We just came to the central reason HR is viewed as an also-ran at most companies.

They supposedly have all this data and insight on the staff, but really what they have is macro-level, potentially-anonymized, 1-to-5 type scores on generic questions.

That’s really not information of value. Not in terms of designing more valuable experiences at the employee level.

You can only take “value/love back to employees” to scale via a 1-2 step:

  • Someone needs to care
  • Managers need to actually talk with their employees about how they connect back to work

That’s it.

If you have those two elements in a company, you can get it.

If not, you have no chance.

Back to the personal for a second

I went on my first “Social Road Trip” last January in Austin — probably around January 6th or so. My wife and I got separated around March 4th. March and April were kind of a train wreck. Then I started to kind of rebuild my stuff.
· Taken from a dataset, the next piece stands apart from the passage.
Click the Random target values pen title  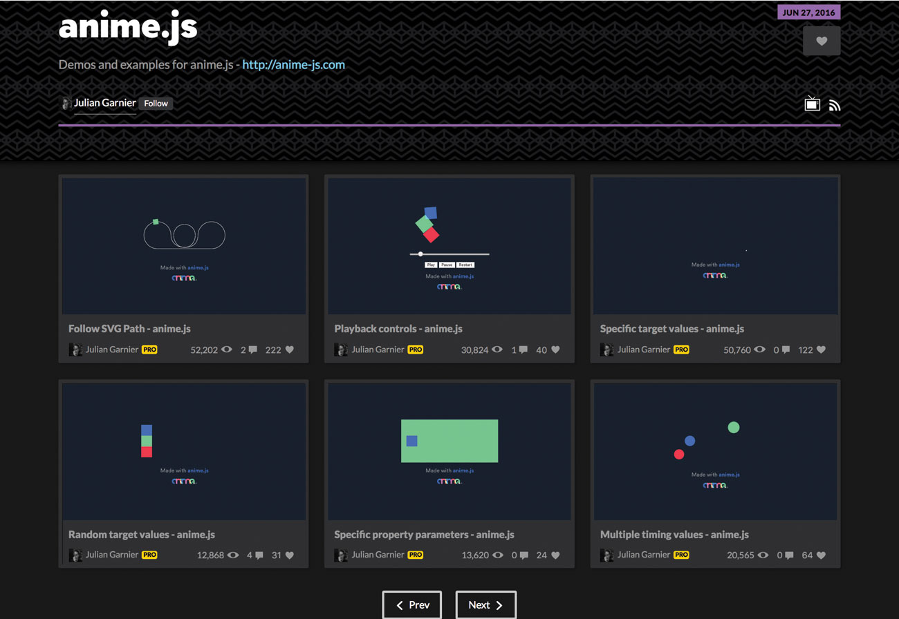tap(141, 534)
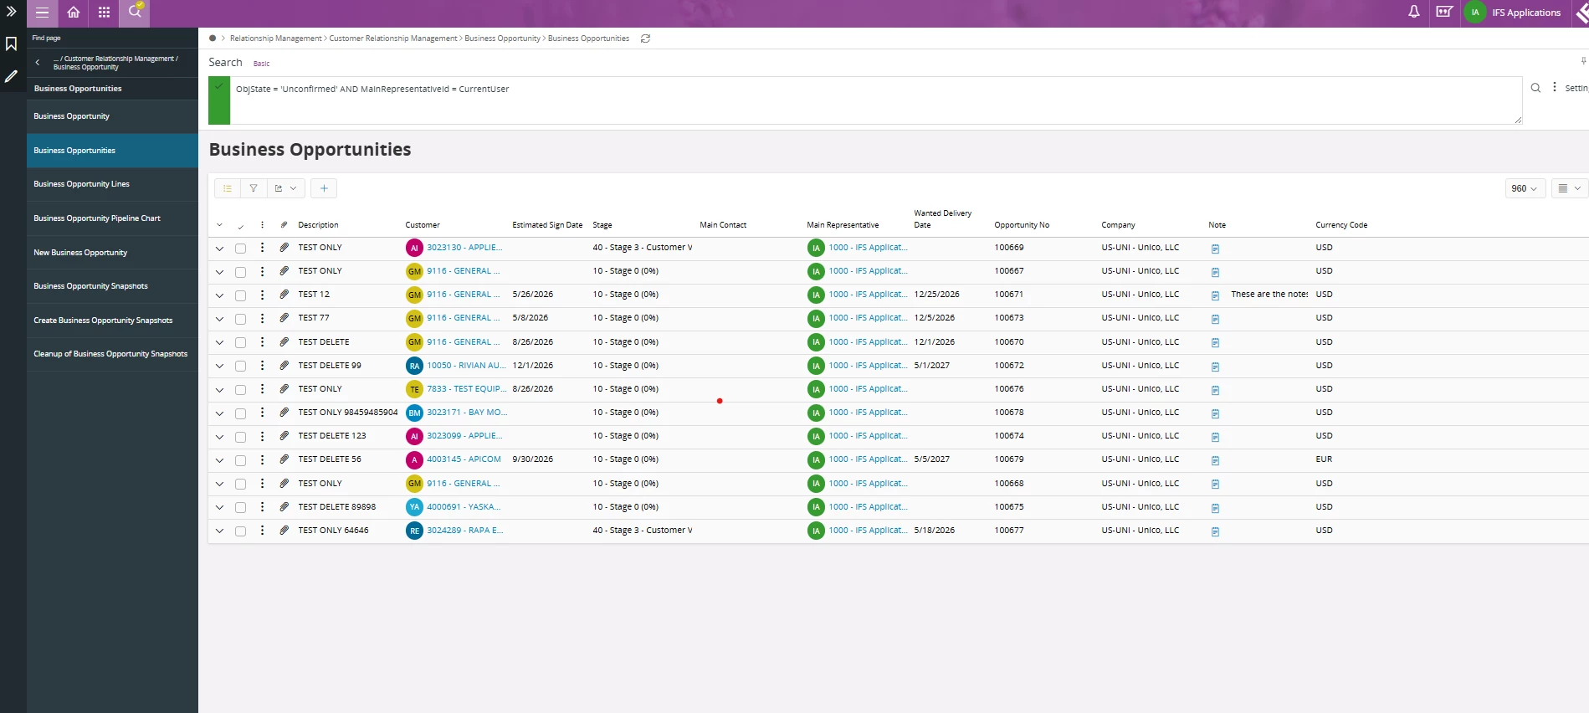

I am absolutely not an expert. I have a ton of flaws. Maybe the biggest difference between me and anyone else is that I am openly and completely willing to discuss them. Transparency is a thing for me.

So in November, I go to a ranch in east Texas with some of my friends for a guys weekend. My friend’s cousins show up. One of them is asking me about relationships. I’m also drunk at this moment.

No expert + drinking, and here’s what I can come up with:

“Relationships are about each person putting the bar up for the other in a way that matters and they can understand.”

Kind of the same point as this post, which apparently took me 3-4 months to then actually write.

My friend’s cousin thought I was smart. (I am but only periodically.)

But this is where work and personal ARE similar: convey value in a way that matters. Show love and appreciation on the terms of the receiver. Good things then happen.